Draft PEP on RSON configuration file format [Python]

Prev: [ANNC] pynguin-0.1 (python-based turtle graphics application)
Next: Detecting new removable drives in Linux

From: Erik Max Francis on 1 Mar 2010 18:57

Patrick Maupin wrote:
> On Feb 28, 9:18 pm, Steven D'Aprano > Wait a minute... if JSON is too
> hard to edit, and RSON is a *superset* of
>> JSON, that means by definition every JSON file is also a valid RSON file.
>> Since JSON is too hard to manually edit, so is RSON.
>
> Well, Python is essentially a superset of JSON, with string escape
> handling being ever so slightly different, and using True instead of
> true, False instead of false, and None instead of null. YMMV, but I
> find it possible, even probable, to write Python that is far easier to
> edit than JSON, and in fact, I have used Python for configuration
> files that are only to be edited by programmers or other technical
> types.

This not only seriously stretching the meaning of the term "superset"
(as Python is most definitely not even remotely a superset of JSON), but
still doesn't address the question. Is RSON and _actual_ superset of
JSON, or are you just misusing the term there, as well? If it is, then
your rationale for not using JSON makes no sense if you're making a new
format that's merely a superset of it. Obviously JSON can't be that
unreadable if you're _extending_ it to make your own "more readable"
format. If JSON is unreadable, so must be RSON.

--
Erik Max Francis && max(a)alcyone.com && http://www.alcyone.com/max/
San Jose, CA, USA && 37 18 N 121 57 W && AIM/Y!M/Skype erikmaxfrancis
It's better to be quotable than to be honest.
-- Tom Stoppard

From: Patrick Maupin on 1 Mar 2010 19:45

On Mar 1, 5:33 pm, Erik Max Francis <m...(a)alcyone.com> wrote:
> Psst. That you're allowed to present the idea that you think is good
> doesn't mean that other people aren't allowed to respond and point out
> that in their opinion it's not such a good idea. You don't own this or
> any other thread.

Absolutely, but I still do (and will always) express a clear
preference for opinions that have at least a modicum of reasoning
behind them.

Regards,
Pat

From: Patrick Maupin on 1 Mar 2010 19:56

On Mar 1, 5:57 pm, Erik Max Francis <m...(a)alcyone.com> wrote:
> Patrick Maupin wrote:
> This not only seriously stretching the meaning of the term "superset"
> (as Python is most definitely not even remotely a superset of JSON), but

Well, you are entitled to that opinion, but seriously, if I take valid
JSON, replace unquoted true with True, unquoted false with False,
replace unquoted null with None, and take the quoted strings and
replace occurrences of \uXXXX with the appropriate unicode, then I do,
in fact, have valid Python. But don't take my word for it -- try it
out!

But if you really want to be pedantic about it, JavaScript (rather
than Python) is, in fact a superset of JSON, and, despite the
disparagement JavaScript receives, in my opinion, it is possible to
write much better looking JavaScript than JSON for many tasks.

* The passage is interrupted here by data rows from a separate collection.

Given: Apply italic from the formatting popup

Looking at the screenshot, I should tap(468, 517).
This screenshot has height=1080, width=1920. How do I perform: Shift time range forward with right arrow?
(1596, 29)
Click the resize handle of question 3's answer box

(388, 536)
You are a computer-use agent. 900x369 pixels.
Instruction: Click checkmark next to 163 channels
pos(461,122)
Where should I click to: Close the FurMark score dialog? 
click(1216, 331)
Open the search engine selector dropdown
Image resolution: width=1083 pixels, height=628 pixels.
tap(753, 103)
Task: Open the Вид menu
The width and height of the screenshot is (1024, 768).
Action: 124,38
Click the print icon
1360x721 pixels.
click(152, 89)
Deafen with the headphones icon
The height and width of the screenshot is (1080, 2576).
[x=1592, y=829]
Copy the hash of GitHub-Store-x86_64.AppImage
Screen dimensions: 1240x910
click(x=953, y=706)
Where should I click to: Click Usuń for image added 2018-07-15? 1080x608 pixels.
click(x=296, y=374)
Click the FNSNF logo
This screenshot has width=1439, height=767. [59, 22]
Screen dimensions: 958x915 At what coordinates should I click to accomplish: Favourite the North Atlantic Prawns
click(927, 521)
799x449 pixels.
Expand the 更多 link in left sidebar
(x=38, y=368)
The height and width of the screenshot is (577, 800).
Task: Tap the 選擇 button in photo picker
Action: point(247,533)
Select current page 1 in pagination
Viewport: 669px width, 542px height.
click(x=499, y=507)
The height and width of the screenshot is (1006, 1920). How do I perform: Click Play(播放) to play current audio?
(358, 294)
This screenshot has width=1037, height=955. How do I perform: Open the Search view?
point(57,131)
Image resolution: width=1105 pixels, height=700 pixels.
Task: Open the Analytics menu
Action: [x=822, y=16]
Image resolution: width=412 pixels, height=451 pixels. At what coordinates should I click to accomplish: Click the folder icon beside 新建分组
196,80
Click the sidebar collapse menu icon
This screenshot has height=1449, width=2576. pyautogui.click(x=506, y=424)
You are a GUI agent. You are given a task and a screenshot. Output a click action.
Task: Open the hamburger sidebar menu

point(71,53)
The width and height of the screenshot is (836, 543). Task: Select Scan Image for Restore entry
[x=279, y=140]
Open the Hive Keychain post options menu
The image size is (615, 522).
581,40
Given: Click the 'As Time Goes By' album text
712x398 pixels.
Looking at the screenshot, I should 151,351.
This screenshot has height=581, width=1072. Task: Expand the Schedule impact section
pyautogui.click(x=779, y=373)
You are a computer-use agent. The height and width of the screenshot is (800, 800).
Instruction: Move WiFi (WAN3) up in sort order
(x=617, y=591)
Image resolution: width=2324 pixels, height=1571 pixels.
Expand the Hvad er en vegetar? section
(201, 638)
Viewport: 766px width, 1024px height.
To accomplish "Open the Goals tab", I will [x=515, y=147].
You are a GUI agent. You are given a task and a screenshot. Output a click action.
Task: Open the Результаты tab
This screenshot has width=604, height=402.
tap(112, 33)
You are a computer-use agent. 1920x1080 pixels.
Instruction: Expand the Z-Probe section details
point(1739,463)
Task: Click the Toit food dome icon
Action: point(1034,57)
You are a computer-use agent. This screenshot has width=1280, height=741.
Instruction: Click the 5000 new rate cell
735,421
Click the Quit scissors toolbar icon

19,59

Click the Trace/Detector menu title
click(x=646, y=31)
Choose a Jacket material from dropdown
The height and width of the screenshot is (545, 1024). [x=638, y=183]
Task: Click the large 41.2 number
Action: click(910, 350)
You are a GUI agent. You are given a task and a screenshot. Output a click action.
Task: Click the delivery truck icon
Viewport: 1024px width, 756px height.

YAML, also, is a superset of JSON, and IMO, it is possible to write
much better looking YAML than JSON.

> still doesn't address the question. Is RSON and _actual_ superset of
> JSON, or are you just misusing the term there, as well?

Yes, the RSON definition, in fact, a superset of JSON, just like the
YAML definition. But RSON is a much smaller grammar than YAML.

If it is, then
> your rationale for not using JSON makes no sense if you're making a new
> format that's merely a superset of it. Obviously JSON can't be that
> unreadable if you're _extending_ it to make your own "more readable"
> format. If JSON is unreadable, so must be RSON.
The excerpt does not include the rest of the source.